Non-qualified loans are those loans that do not fall under the Qualified Guidelines. These guidelines were put in place after the housing crisis occurred in order to prevent that large of a number of defaults from happening again. The QM guidelines help give lenders restrictions regarding which exceptions they should allow. For example, many lenders were prone to allowing borrowers through that had a higher debt ratio. Those borrowers were among those that defaulted in the end because there are only so many ways a person’s money can be stretched each month. With the new QM rules and the strict 43 percent guideline in place, lenders are now restricted to who they lend to if they want the protection of not being able to be sued by the borrower if they default or being subjected to penalties by the government.
Not Everyone has to be Perfect
The good news is that not everyone has to be perfect in order to get a mortgage. If your debt ratio is higher than 43 percent, but you have a reason or you have compensating factors, such as a stable job for the last 10 years or a high credit score, the lender might be able to make an exception. That exception cannot fall under the QM guidelines, though. You have to find lenders that are willing to fund the loan themselves and keep it on their portfolio as non-QM loans cannot be sold to investors. There are many lenders willing to do this, though, which means there are plenty of opportunities out there for those with less than perfect credit or higher than average debt ratios.
Who are the Candidates for Non-Qualified Home Loans?
There are many people that would qualify for a non-qualified loan. The most common borrowers include:
- Self-employed borrowers – This is the largest category of people that qualify for this loan type. These are the people that either write off a large number of expenses on their taxes in order to keep their tax liability down or have a large number of expenses, making their income look very small. In addition, anyone that has been self-employed for less than 2 years typically cannot get a Qualified Mortgage, making the non-qualified mortgage a great option.

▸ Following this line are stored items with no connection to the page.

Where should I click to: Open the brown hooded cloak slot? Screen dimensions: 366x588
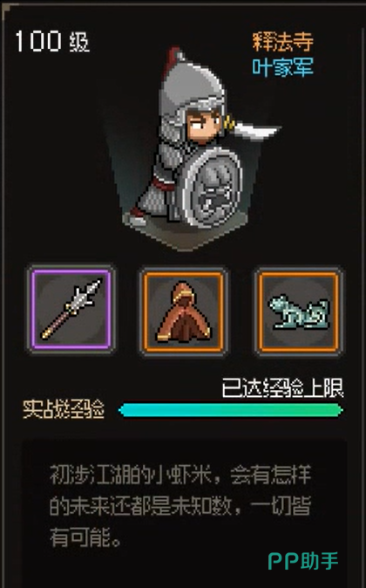point(184,311)
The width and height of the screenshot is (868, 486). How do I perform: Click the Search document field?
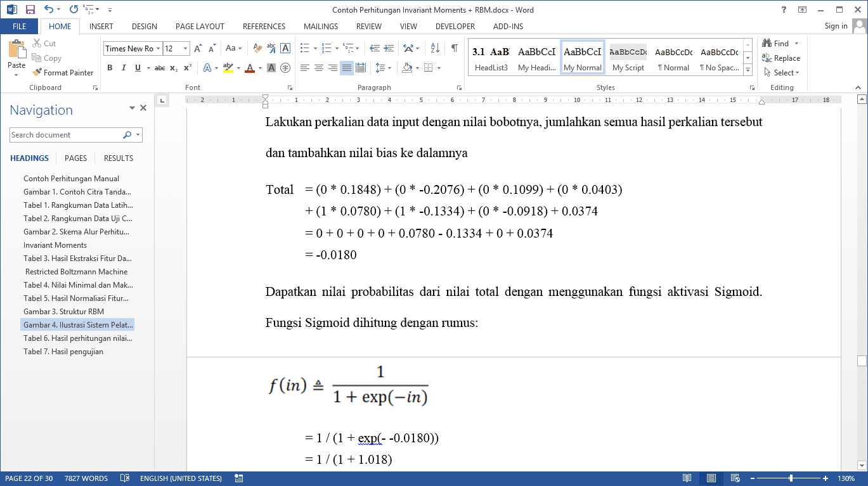[x=66, y=135]
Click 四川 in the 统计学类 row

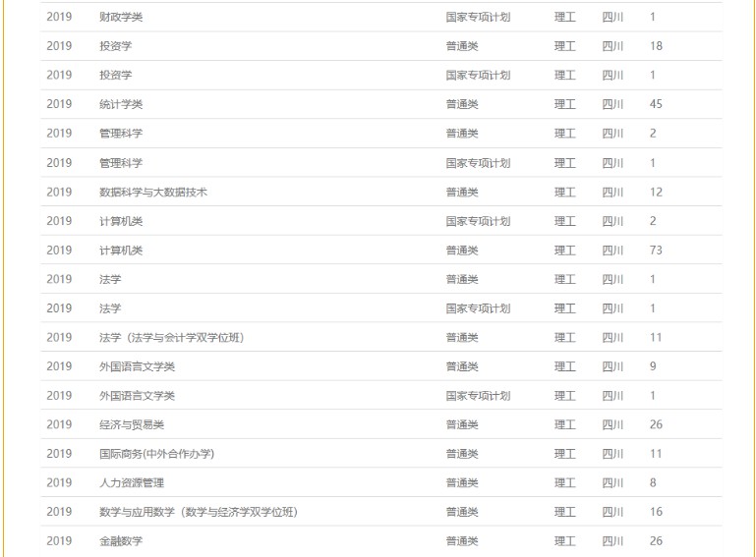click(612, 105)
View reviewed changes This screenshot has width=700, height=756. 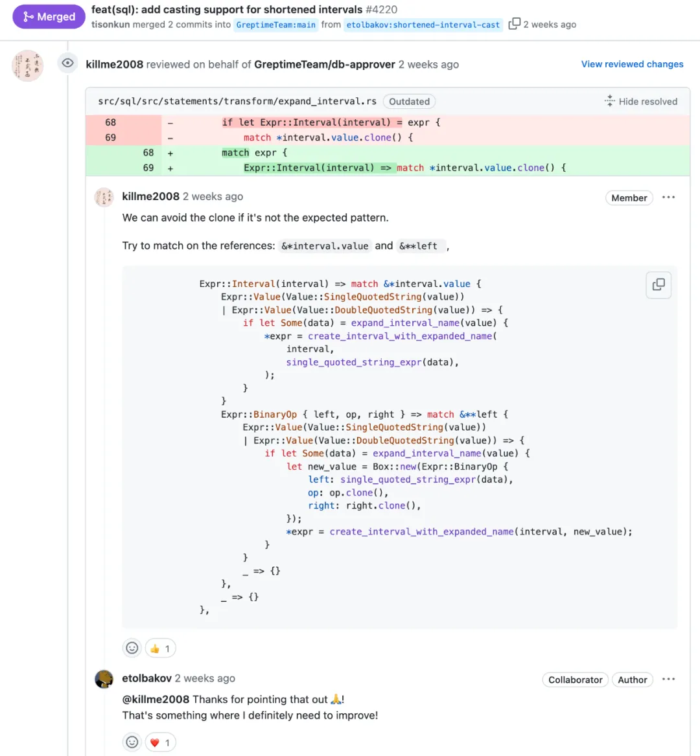click(632, 64)
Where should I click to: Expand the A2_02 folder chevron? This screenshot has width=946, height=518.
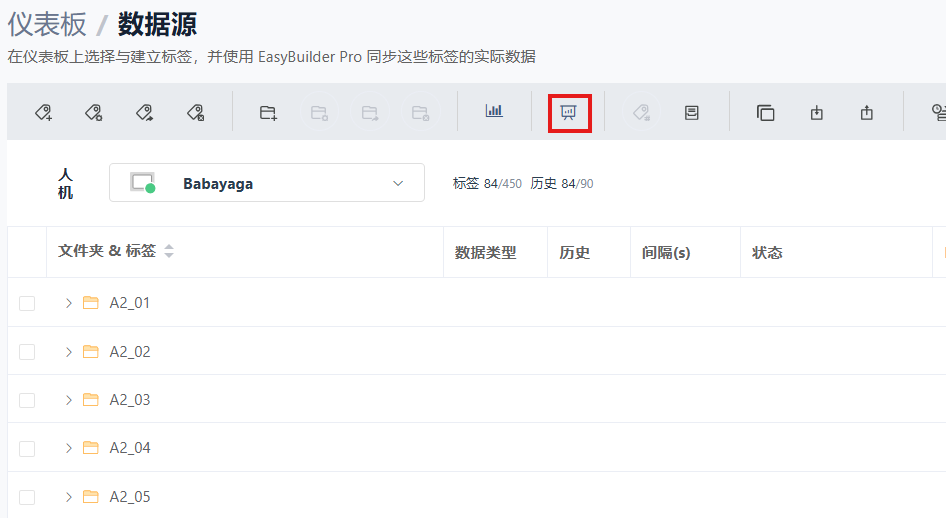click(x=68, y=352)
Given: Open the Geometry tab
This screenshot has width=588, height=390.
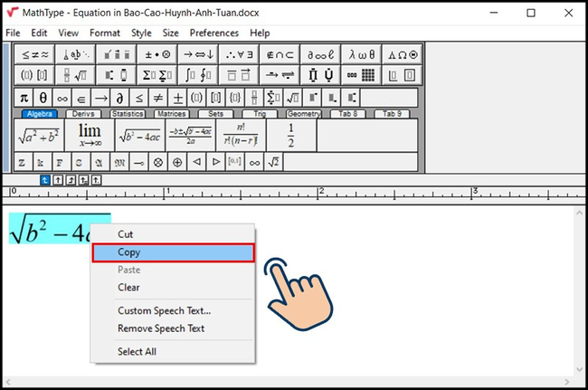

- People on the borderline of qualifying – There are people that are so close to qualifying for a QM loan, but one factor sets them over. For example, if your debt ratio is 44%, you will not qualify for a QM loan. A non-QM loan is a great alternative. It does not mean that the lender has the right to overcharge you in points and fees – it just means that you might have to go to a different lender than you would have for a QM loan.
- People with lower credit scores because of the economy downfall – These are the people that suffered bankruptcies, foreclosures, and late payments as a result of losing their job. Now that they are trying to get back on their feet, they need a second chance. Their income might not be as high as before or their credit might be damaged, but they are picking themselves back up and want to get back into home ownership.
Basically, any borrower could make a good candidate for a non-qualified loan, but the ones that they affect the most are those that are self-employed or are trying to make a comeback after the economy’s downfall. For the most part, the economy has bounced back, but there are still certain areas that suffer. Giving people a second chance at home ownership and turning their financial life around is what the non-qualified loans are all about.